The sitting which was about to take place, being a royal one, where the crown was to be represented by commissioners, two assistant door-keepers were placing in front of the throne a bench covered with purple velvet. On the second woolsack sat the Master of the Rolls, sacrorum scriniorum magister, who had then for his residence the house formerly belonging to the converted Jews. Two under-clerks were kneeling, and turning over the leaves of the registers which lay on the fourth woolsack. In the meantime the Lord Chancellor took his place on the first woolsack. The members of the chamber took theirs, some sitting, others standing; when the Archbishop of Canterbury rose and read the prayer, and the sitting of the house began.
Gwynplaine had already been there for some time without attracting any notice.

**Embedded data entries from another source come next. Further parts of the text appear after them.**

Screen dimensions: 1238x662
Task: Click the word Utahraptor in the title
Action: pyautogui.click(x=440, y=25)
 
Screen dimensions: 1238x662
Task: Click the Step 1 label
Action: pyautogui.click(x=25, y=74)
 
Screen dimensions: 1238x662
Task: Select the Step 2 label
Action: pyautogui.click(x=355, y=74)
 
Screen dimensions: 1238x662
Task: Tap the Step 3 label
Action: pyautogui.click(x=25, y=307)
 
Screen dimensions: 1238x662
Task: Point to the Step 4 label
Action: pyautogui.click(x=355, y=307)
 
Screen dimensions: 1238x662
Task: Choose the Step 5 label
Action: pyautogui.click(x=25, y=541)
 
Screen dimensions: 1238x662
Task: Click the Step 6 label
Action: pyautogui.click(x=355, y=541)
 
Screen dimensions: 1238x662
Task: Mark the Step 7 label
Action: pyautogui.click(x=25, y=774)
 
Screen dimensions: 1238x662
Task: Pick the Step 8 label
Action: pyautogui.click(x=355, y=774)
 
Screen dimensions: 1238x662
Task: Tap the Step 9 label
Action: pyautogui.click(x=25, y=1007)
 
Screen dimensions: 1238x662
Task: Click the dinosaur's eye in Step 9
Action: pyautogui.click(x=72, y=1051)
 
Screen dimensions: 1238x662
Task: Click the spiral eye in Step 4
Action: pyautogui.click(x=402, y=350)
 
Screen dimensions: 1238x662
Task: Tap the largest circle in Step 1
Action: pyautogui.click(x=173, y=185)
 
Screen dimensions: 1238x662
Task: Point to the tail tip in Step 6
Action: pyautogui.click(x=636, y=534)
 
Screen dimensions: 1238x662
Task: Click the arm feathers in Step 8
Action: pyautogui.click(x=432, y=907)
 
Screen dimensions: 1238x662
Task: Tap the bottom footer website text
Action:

The second bench of barons, on which was his place, was close to the bar, so that he had had to take but a few steps to reach it. The two peers, his sponsors, sat, one on his right, the other on his left, thus almost concealing the presence of the new-comer.
No one having been furnished with any previous information, the Clerk of the Parliament had read in a low voice, and as it were, mumbled through the different documents concerning the new peer, and the Lord Chancellor had proclaimed his admission in the midst of what is called, in the reports, “general inattention.” Every one was talking. There buzzed through the House that cheerful hum of voices during which assemblies pass things which will not bear the light, and at which they wonder when they find out what they have done, too late.